On June 25, Naxalites blew up three mobile phone towers in Koraput district of Orissa, barely hours before the visit of Union Home Minister P Chidambaram to the state. They also blew up a tower of a private telephone company in Gaya district of Bihar on June 23. 

 

Concerned over frequent setbacks to telecommunications, hampering operations against the Naxals, the home ministry has offered to locate the towers in the premises of para-military forces stationed in the troubled districts or in police station campuses. 

Home ministry officials said the highest number of 20 towers were destroyed during the last three years in Chhattisgarh, where last year alone 14 mobile telephone towers of both private and government networks were attacked. 

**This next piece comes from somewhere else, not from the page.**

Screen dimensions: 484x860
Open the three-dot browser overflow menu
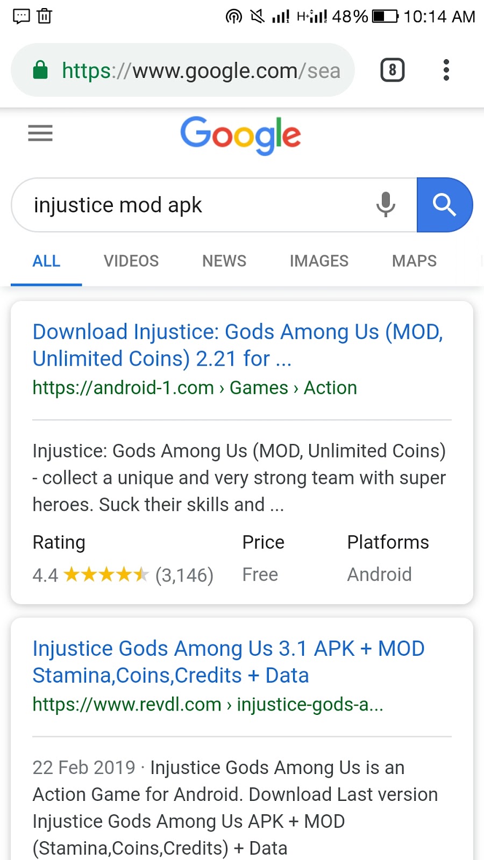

Jharkhand, which did not see any attack on mobile towers till 2007, saw nine such attacks in 2008 disrupting communication networks in several Naxal-hit areas. 

Besides Jharkhand, other states where mobile telephone towers have faced the brunt of Naxal attacks are Andhra Pradesh, Orissa and Maharashtra. 

Mobile phone towers located in Bihar faced the wrath of the Naxalites, who blew up 14 of them last year, figures available with the Naxal Division in the home ministry showed. With mobile phones becoming increasingly popular during the last couple of years, 43 incidents of such attacks were reported last year alone.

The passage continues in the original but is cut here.